Preoperative Planning



  • Preoperative vein mapping prior to the diagnostic angiogram is helpful in handicapping potential surgical alternatives and determining the extent to which interventional alternatives to be pursued.


  • Patients should be medically optimized prior to their procedure: Preventive strategies are advised to reduce the risk of kidney injury in patients at risk for contrast nephropathy; smoking cessation is encouraged as well as antiplatelet and statin therapy.


  • Tibial interventions can entail significant radiation exposure. Protective shields, lead glasses, and judicious use of fluoroscopy are recommended to protect all participants in the procedure.
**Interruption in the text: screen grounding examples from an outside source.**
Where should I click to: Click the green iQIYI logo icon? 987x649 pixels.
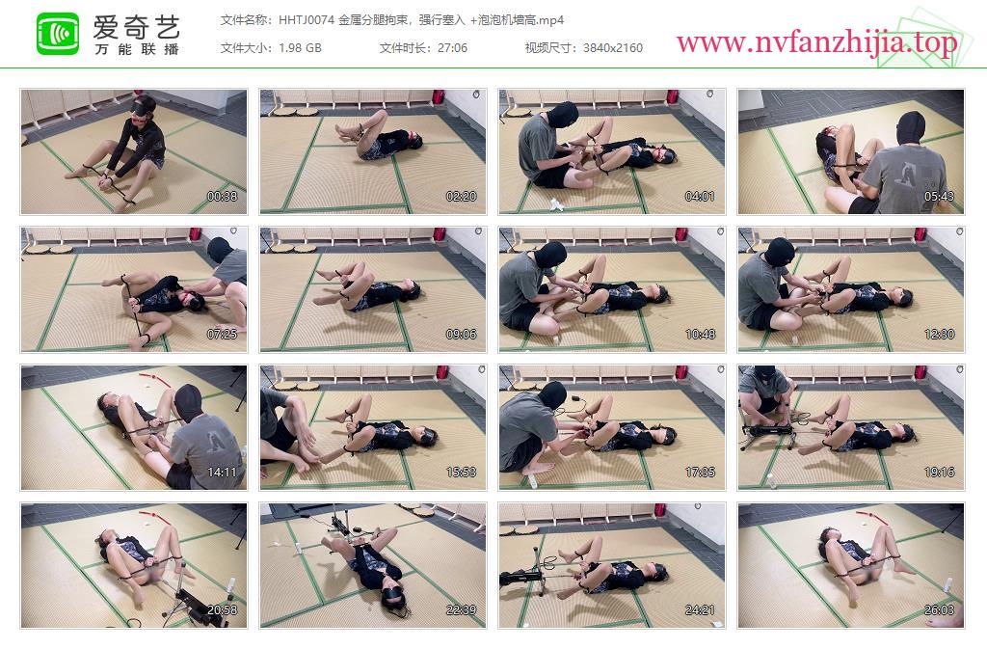tap(58, 34)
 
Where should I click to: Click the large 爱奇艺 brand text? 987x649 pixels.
tap(137, 26)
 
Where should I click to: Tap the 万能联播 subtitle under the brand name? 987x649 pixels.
tap(137, 49)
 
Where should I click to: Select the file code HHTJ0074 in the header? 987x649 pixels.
tap(307, 20)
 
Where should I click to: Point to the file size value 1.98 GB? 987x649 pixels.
tap(300, 48)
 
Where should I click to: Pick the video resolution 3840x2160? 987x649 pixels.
tap(612, 48)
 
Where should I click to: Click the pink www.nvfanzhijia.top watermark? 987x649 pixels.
tap(816, 42)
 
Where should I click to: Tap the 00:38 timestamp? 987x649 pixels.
tap(223, 197)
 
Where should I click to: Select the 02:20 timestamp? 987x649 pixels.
tap(462, 197)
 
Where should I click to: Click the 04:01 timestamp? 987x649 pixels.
tap(700, 197)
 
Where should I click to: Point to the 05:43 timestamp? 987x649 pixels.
tap(939, 197)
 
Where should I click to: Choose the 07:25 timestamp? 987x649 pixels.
tap(223, 335)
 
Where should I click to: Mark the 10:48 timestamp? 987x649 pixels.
tap(700, 335)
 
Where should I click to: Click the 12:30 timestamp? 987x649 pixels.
tap(939, 335)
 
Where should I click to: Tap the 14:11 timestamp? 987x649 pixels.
tap(223, 473)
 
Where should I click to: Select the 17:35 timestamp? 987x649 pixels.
tap(700, 473)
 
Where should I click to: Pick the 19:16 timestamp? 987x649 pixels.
tap(939, 473)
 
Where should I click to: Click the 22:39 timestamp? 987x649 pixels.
tap(462, 610)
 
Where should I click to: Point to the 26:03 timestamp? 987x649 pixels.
tap(939, 610)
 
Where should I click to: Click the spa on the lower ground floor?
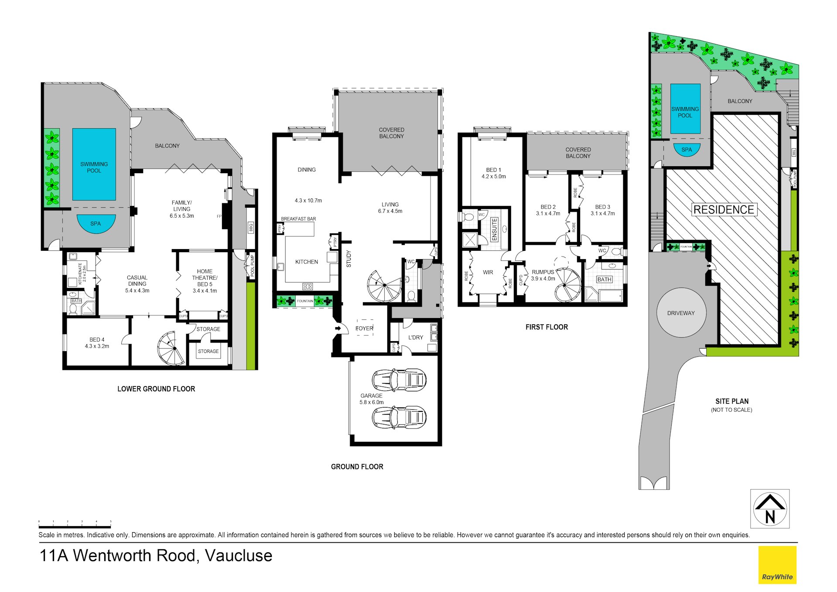pyautogui.click(x=96, y=223)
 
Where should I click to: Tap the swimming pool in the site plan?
pyautogui.click(x=685, y=109)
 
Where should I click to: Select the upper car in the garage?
pyautogui.click(x=399, y=379)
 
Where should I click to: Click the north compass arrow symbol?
pyautogui.click(x=770, y=509)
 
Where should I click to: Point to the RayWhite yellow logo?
pyautogui.click(x=777, y=565)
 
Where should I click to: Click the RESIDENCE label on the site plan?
pyautogui.click(x=724, y=210)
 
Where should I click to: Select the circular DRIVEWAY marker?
pyautogui.click(x=681, y=313)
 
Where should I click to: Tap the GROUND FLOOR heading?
pyautogui.click(x=357, y=467)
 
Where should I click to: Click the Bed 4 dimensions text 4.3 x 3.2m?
pyautogui.click(x=97, y=346)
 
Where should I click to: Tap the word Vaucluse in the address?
pyautogui.click(x=239, y=556)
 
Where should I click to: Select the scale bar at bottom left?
pyautogui.click(x=75, y=526)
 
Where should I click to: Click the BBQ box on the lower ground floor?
pyautogui.click(x=251, y=227)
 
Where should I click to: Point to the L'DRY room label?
pyautogui.click(x=416, y=337)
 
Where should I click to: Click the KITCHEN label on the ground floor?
pyautogui.click(x=307, y=262)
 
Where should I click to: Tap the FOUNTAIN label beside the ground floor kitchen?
pyautogui.click(x=305, y=301)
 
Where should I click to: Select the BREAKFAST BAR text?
pyautogui.click(x=298, y=219)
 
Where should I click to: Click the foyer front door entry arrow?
pyautogui.click(x=338, y=328)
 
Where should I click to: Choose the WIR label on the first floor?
pyautogui.click(x=488, y=272)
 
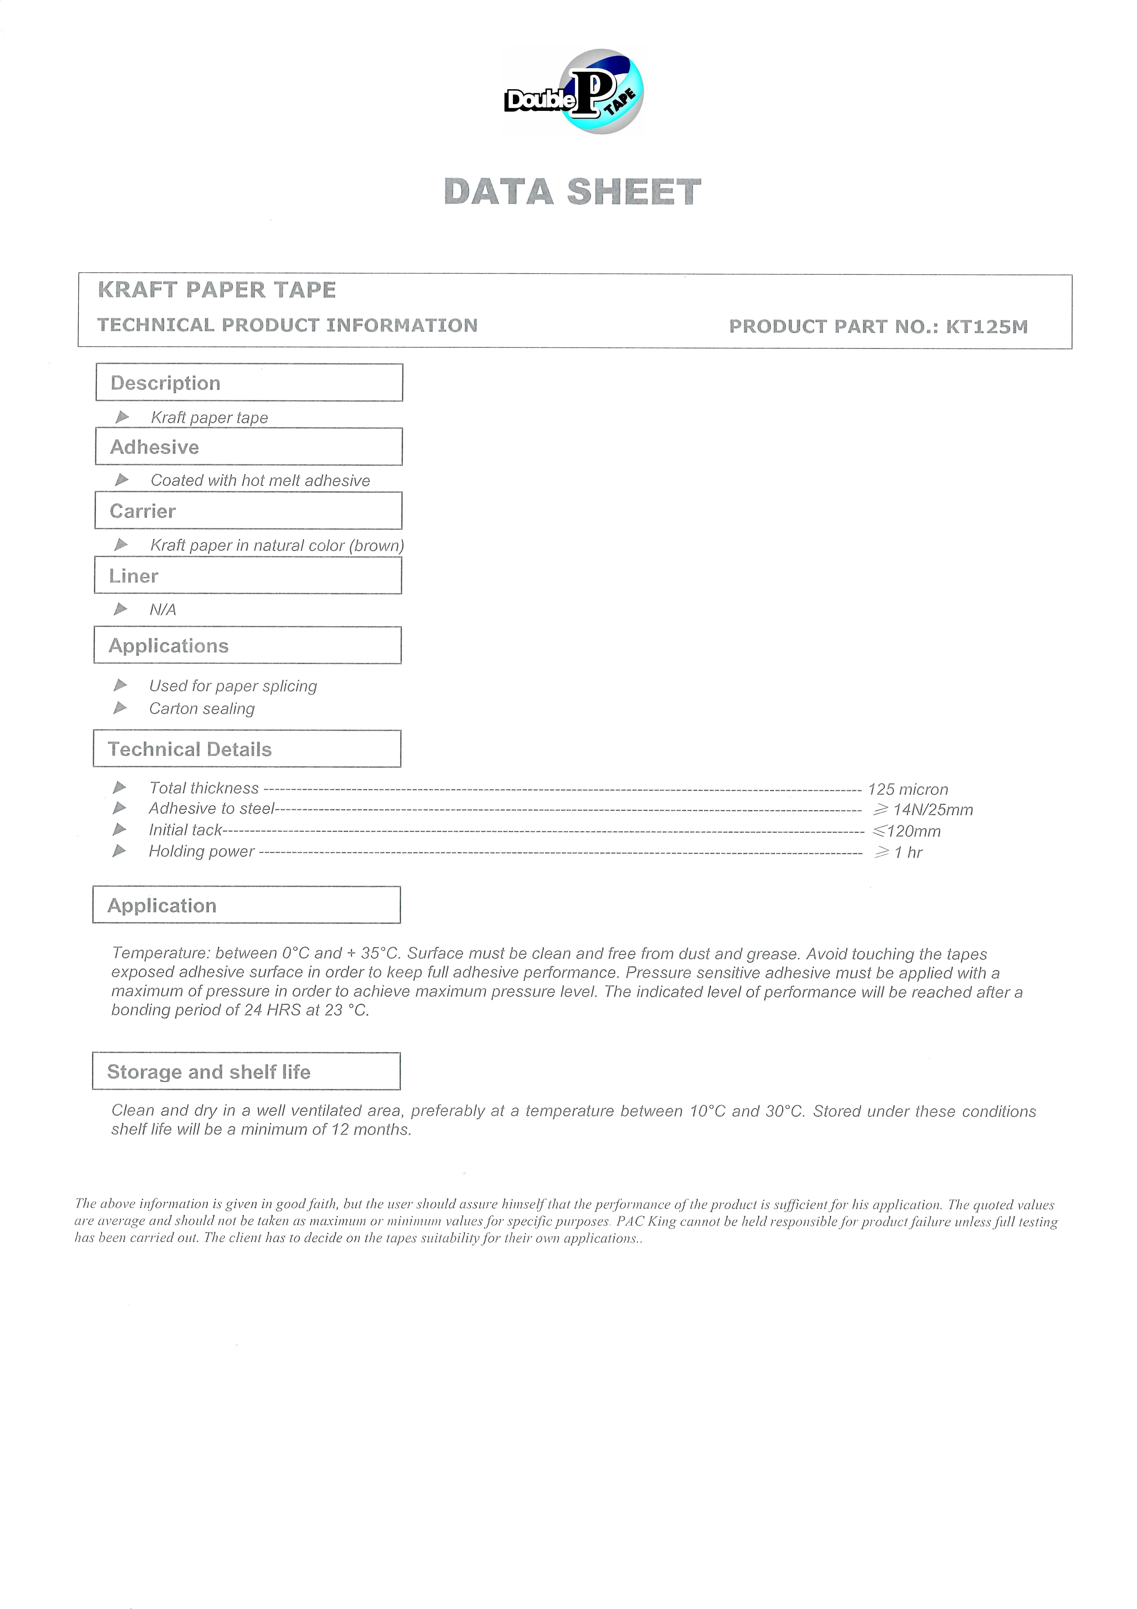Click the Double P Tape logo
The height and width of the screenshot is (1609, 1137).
pos(574,92)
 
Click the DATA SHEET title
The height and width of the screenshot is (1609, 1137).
pos(572,192)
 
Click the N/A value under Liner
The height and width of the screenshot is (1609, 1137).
pos(162,610)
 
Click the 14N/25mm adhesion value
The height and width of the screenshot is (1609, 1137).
pos(932,810)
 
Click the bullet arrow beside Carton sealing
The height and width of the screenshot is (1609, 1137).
pos(121,708)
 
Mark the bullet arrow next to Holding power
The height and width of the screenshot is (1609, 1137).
pos(120,851)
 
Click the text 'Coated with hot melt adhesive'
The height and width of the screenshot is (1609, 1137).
pos(260,481)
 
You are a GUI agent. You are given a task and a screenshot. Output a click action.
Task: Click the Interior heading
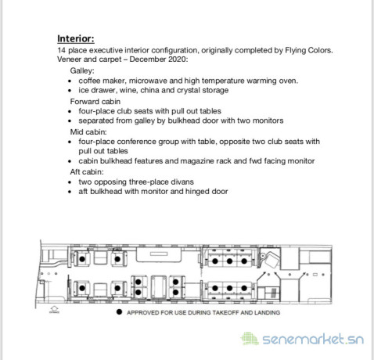(x=76, y=38)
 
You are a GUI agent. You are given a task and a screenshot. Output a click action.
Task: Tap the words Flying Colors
(x=309, y=50)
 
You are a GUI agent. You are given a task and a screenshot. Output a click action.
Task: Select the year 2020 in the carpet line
(x=178, y=59)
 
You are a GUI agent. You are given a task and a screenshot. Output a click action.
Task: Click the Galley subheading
(x=82, y=70)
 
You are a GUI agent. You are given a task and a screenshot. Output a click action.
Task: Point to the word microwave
(x=148, y=81)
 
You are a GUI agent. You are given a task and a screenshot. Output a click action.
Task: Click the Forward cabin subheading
(x=95, y=102)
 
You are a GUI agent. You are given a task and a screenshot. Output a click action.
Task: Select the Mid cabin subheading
(x=88, y=131)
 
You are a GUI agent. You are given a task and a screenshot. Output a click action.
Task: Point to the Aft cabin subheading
(x=87, y=172)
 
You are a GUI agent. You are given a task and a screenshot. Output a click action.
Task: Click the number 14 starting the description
(x=61, y=50)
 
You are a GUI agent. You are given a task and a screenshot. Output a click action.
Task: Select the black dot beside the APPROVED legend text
(x=119, y=312)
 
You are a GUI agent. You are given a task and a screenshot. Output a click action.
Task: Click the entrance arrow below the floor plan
(x=54, y=309)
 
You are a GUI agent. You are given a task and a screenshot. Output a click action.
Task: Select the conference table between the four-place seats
(x=158, y=286)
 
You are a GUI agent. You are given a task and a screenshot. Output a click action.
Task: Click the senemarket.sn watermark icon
(x=250, y=339)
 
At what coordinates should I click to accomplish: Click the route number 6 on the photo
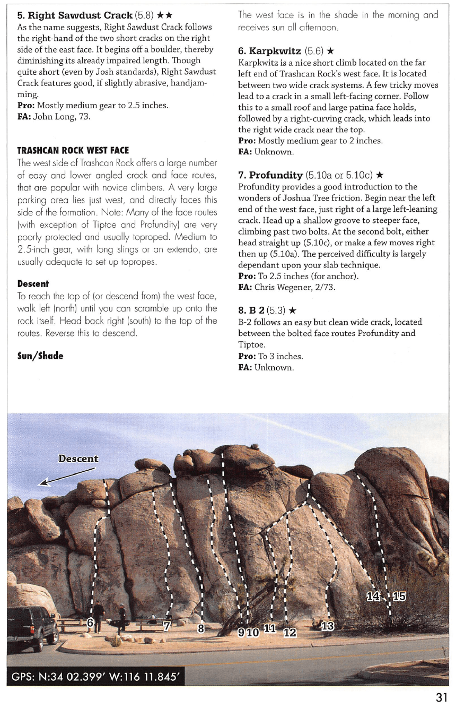[x=90, y=622]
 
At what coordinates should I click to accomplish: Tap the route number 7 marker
[x=167, y=626]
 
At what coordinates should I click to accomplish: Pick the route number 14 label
[x=373, y=596]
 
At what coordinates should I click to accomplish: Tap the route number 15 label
[x=398, y=596]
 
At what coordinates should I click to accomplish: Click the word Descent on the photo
[x=78, y=459]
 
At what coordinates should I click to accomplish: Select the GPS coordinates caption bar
[x=95, y=676]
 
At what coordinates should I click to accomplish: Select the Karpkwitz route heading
[x=275, y=51]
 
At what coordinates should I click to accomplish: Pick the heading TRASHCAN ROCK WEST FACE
[x=73, y=151]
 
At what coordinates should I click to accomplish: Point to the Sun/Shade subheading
[x=40, y=356]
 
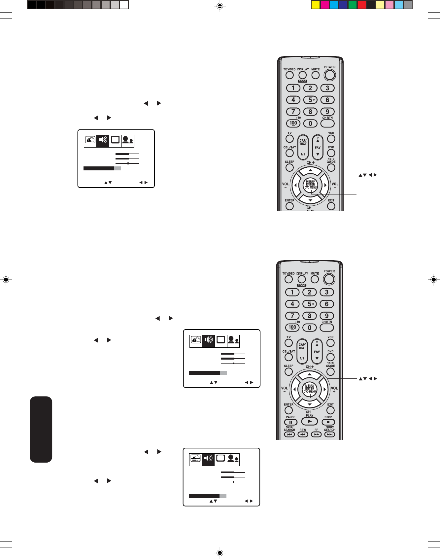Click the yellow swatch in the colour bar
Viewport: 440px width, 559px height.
[316, 5]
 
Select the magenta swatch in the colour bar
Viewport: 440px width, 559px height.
[325, 5]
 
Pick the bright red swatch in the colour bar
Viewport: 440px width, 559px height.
[362, 5]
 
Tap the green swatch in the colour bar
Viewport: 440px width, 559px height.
[353, 5]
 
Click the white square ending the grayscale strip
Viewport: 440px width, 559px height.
[124, 5]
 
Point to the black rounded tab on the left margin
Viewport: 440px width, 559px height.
[41, 429]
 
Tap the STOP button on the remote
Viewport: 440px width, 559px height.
[328, 422]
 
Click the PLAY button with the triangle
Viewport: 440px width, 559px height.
[310, 421]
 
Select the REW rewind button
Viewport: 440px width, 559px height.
[303, 435]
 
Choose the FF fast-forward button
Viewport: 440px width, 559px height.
[316, 435]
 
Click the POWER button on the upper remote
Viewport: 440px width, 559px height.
[329, 75]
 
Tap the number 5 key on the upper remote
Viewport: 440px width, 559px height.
[310, 100]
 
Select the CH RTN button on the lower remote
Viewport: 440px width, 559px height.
[327, 328]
Ultrasound-guided access can minimize radiation exposure, particularly for pedal access; needle extenders allow the operator to puncture remotely and minimize hand exposure.


  • Micropuncture and pedal access kits are essential access tools.


  • Sheaths: 5 and 6 Fr, braided, 90 cm or 110 cm from contralateral femoral access; 45- to 55-cm sheath from the ipsilateral transfemoral access


  • Wires: 300-cm, 0.014-in or 0.018-in wires; 260-cm, 0.035-in floppy Glidewire™


  • Catheters: 150- to 170-cm catheters and balloons


  • Medications: heparin (or other anticoagulant), clopidogrel, nitroglycerin, papaverine, alteplase, and calcium channel blockers. Consider preprocedural perioperative antibiotics prior to procedures potentially requiring prosthetic implants.


Positioning



  • The patient is placed supine on the angiographic table with both groins prepped and draped. Consider preparing the foot and the leg in anticipation for retrograde approach if needed. Stockinette can be placed over the involved foot and the leg is covered with the angiographic drape (FIG 7).







FIG 7 • Patient is placed in the supine position on the angiographic table; the groins and lower extremity are prepped and draped in anticipation of antegrade and retrograde approaches.